Wildfires that have raged across forests and grassland in eastern Bolivia for weeks have destroyed rare rock art sites, archeologists announced Tuesday.
“We believe that the damage is big and wide in terms of our heritage of rock art,” said Danilo Drakic, chief archeologist in the eastern Santa Cruz department.
Santa Cruz is home to numerous rock art sites, including paintings and engravings spanning several millennia, experts say.
Drakic said fires that have raged since May had caused significant damage to rock art sites near the eastern town of Robore. The sites contain engravings dating from 1,500 BC.

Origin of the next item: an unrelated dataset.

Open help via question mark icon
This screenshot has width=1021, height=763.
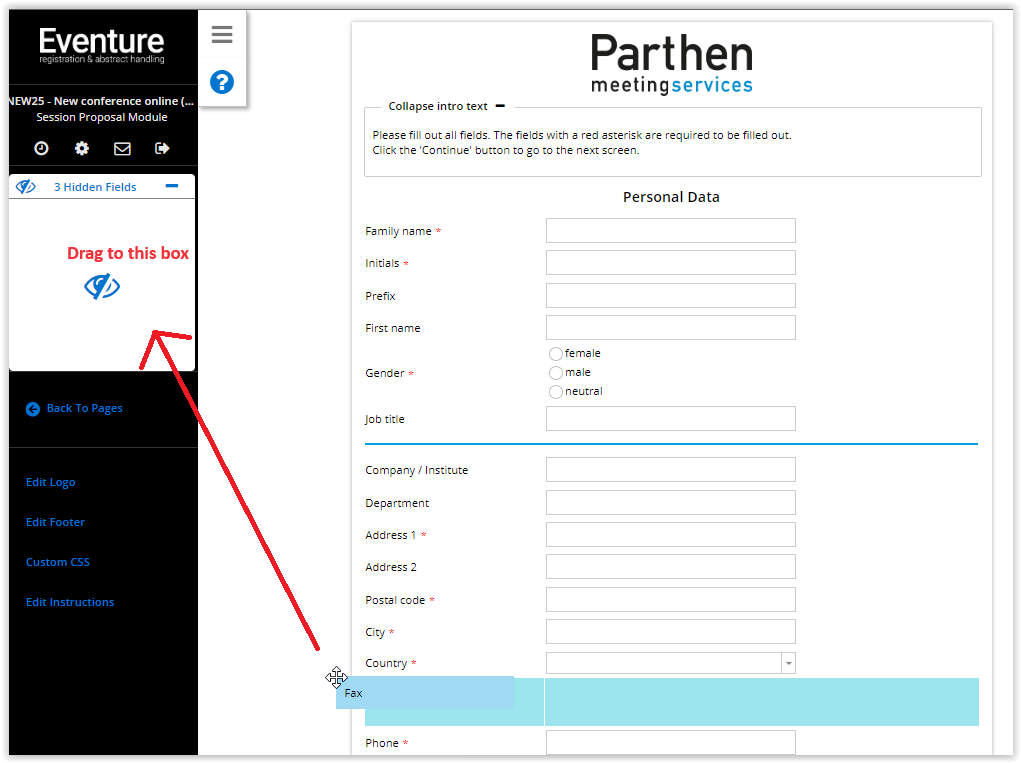[x=222, y=82]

“A dark layer of soot has covered all the paintings,” said Drakic, citing an initial appraisal of the damage. Heat from the fires “has caused stones to break, even to collapse.”

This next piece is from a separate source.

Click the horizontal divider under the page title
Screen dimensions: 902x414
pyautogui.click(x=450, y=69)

He said a full assessment of the damage could only be made once the fires had been quenched.
Authorities declared the town, some 1,300 kilometers (800 miles) east of the capital La Paz, a “departmental capital of rock art” in May 2017.
Bolivia’s culture ministry said the fires were endangering the Jesuit Missions of the Chiquitos, six settlements built by the Catholic religious order in the 17th and 18th centuries that were declared World Heritage Sites by UNESCO.
Culture and Tourism Minister Wilma Alanoca said the Jesuit sites closest to the fires “have not yet been affected” but are in danger.
“There is no doubt that there is an impact on the intangible heritage of the area, which will have to be evaluated once all heat sources are eradicated, which is a priority for the central government,” state media quoted Alanoca as saying.
Fires have so far destroyed 1.2 million hectares (3.2 million acres) of forest and grasslands in Bolivia this year, the government said last week, though environmentalists claim the true figure is much greater.